WORKING DATA —
_ _ _ _ _

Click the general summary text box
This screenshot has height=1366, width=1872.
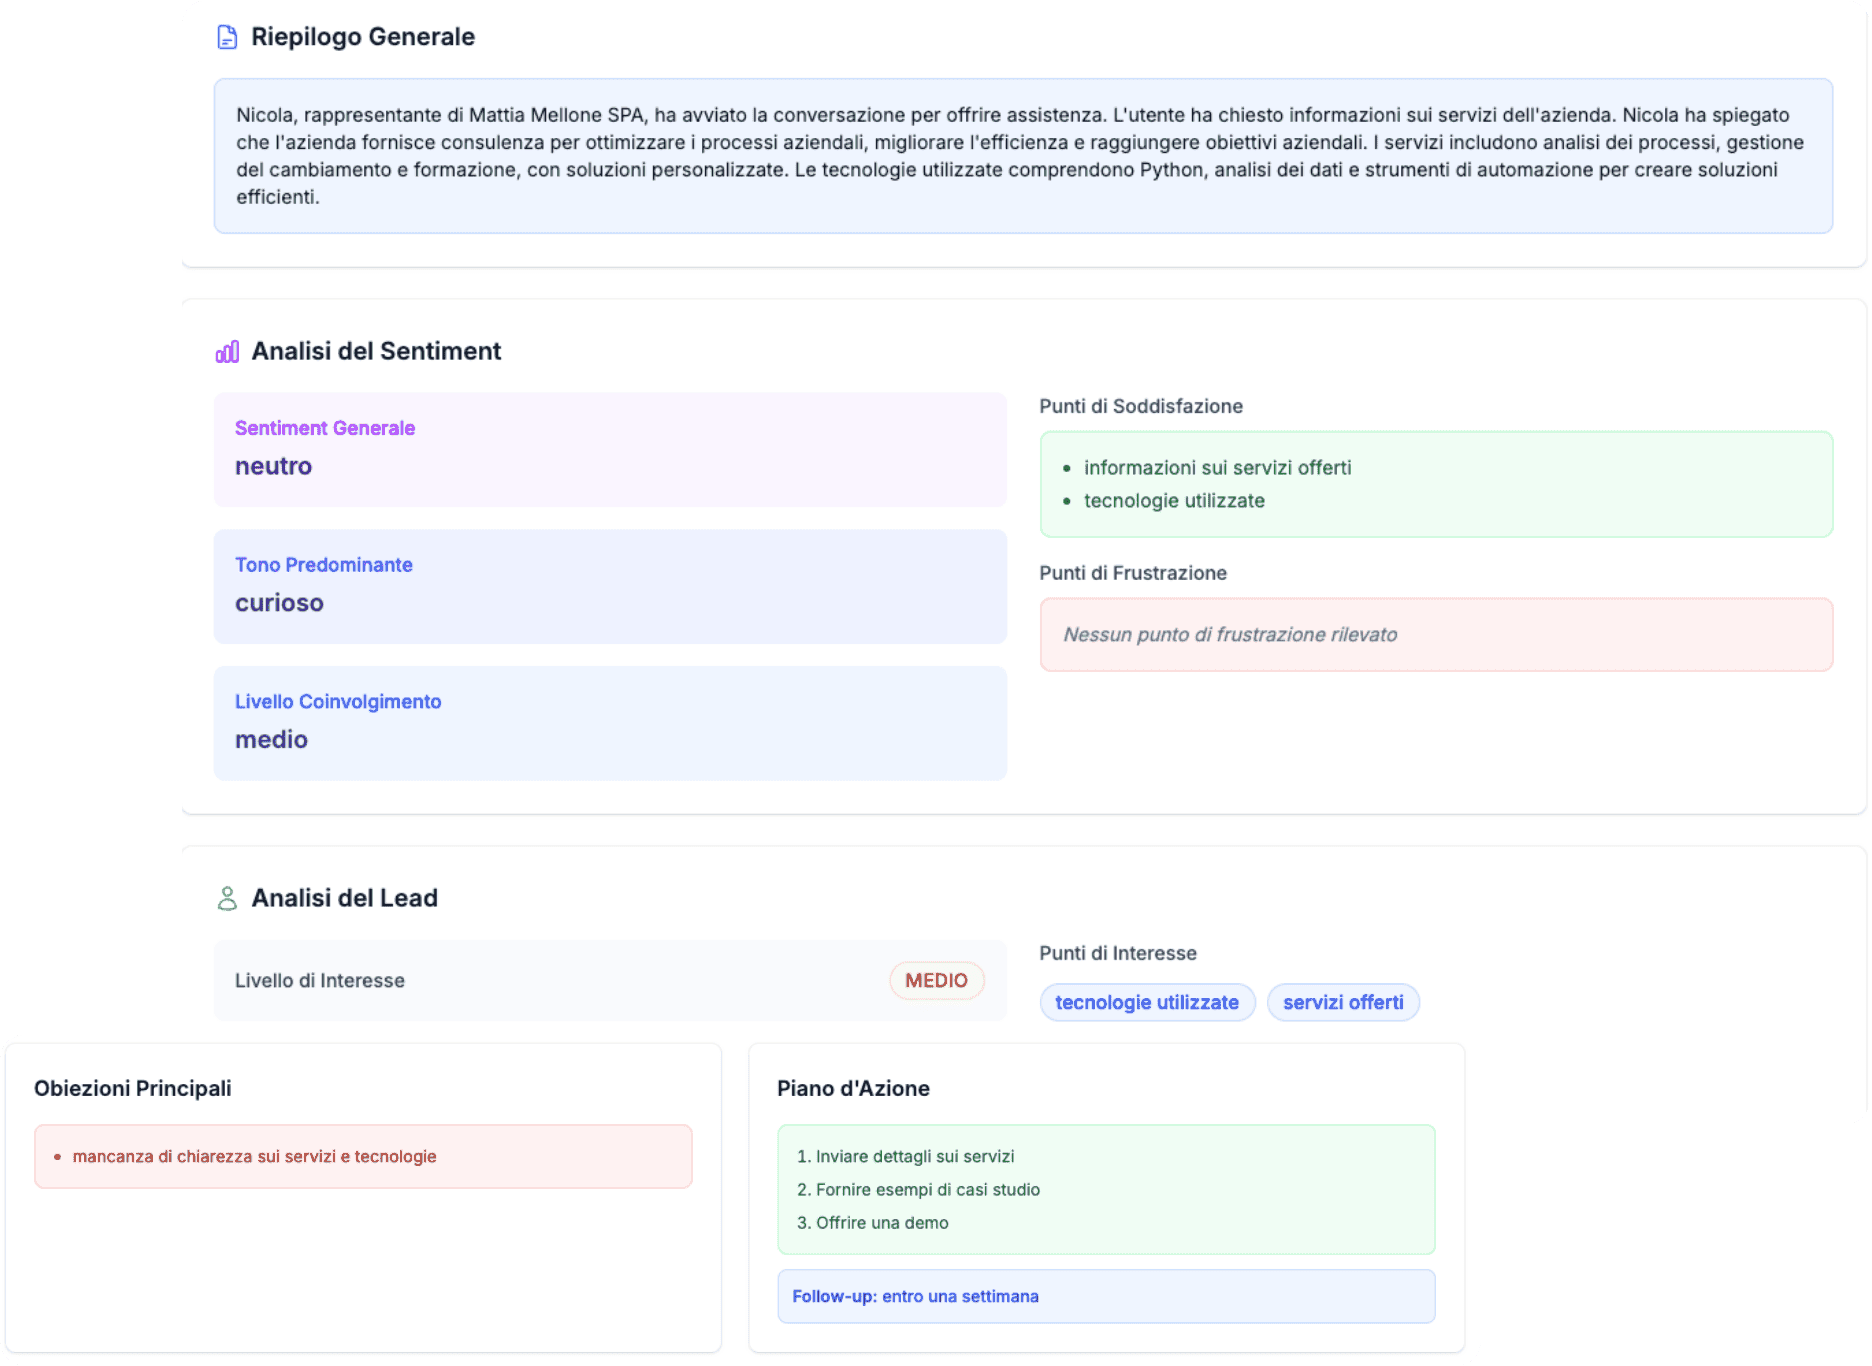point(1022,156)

_ _ _ _ _

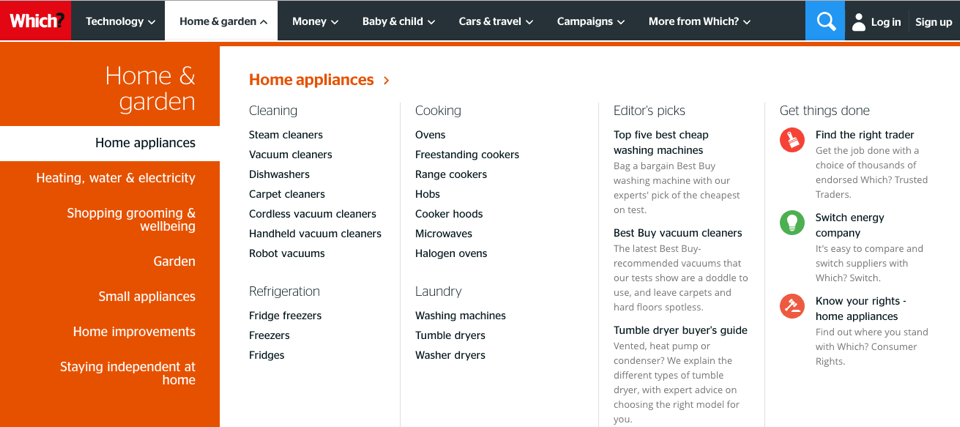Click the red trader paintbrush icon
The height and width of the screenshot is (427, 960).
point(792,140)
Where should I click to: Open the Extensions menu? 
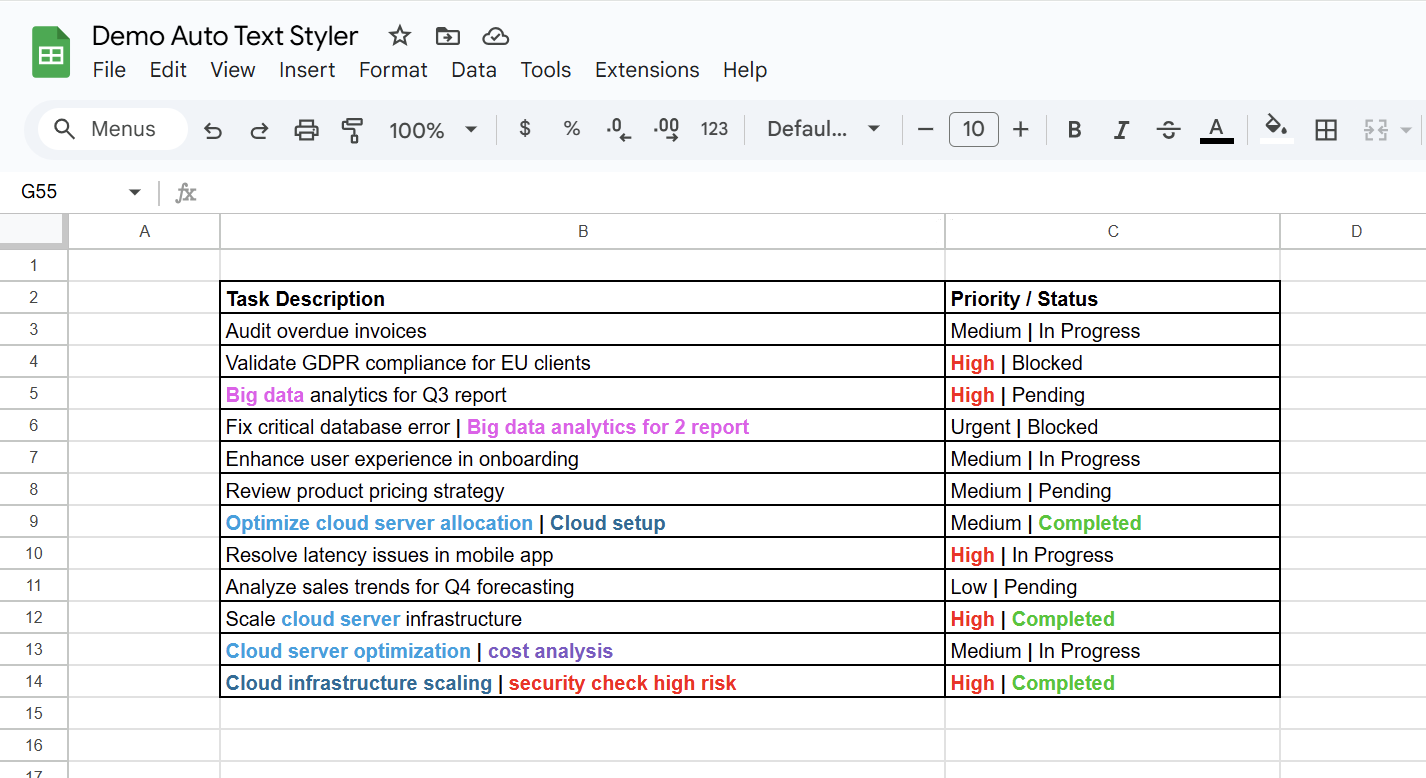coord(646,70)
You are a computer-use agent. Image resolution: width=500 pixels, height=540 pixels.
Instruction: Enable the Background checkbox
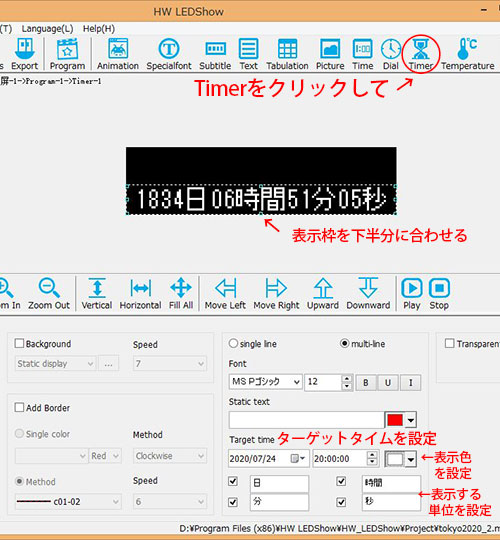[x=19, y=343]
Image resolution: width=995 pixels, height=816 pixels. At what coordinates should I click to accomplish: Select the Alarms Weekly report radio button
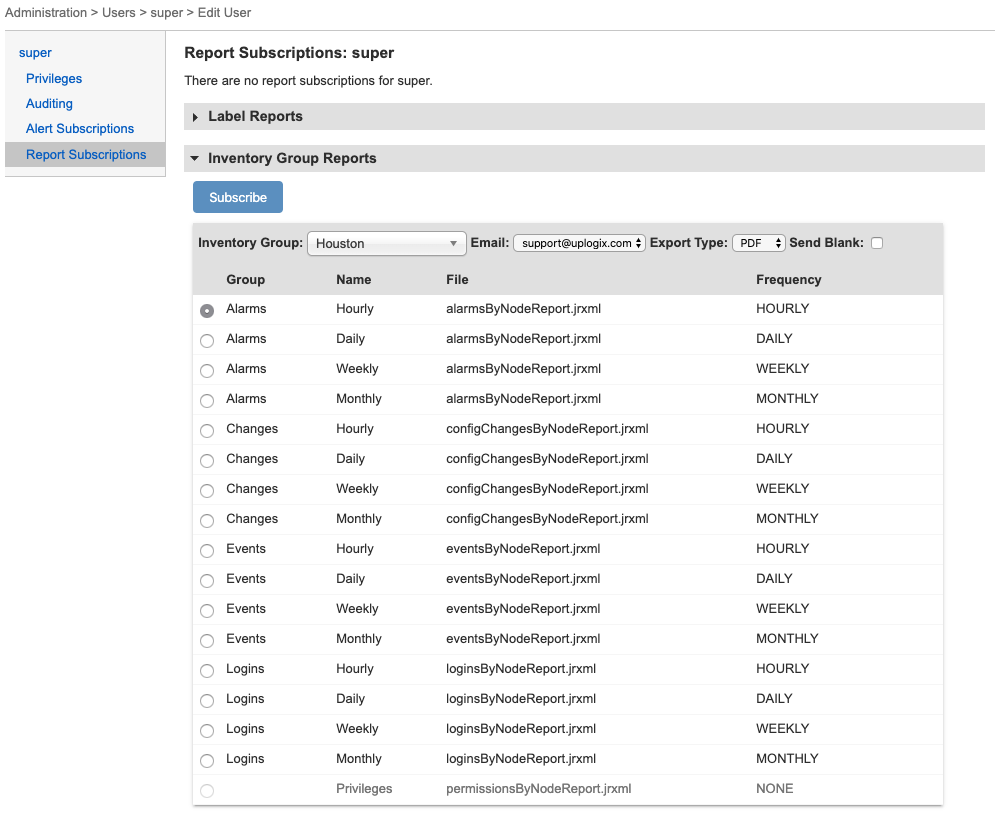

_ _ _ _ _

YOUR ASSIGNMENT —
In the listing above, find the line with "Instruction: Enable the Background checkbox" and the line with "Image resolution: width=995". Copy exactly those lines and all between them, minus the images.

RESPONSE TO THIS EXERCISE —
Instruction: Enable the Background checkbox
[x=19, y=343]
Image resolution: width=995 pixels, height=816 pixels. At what coordinates should I click to accomplish: Select the Alarms Weekly report radio button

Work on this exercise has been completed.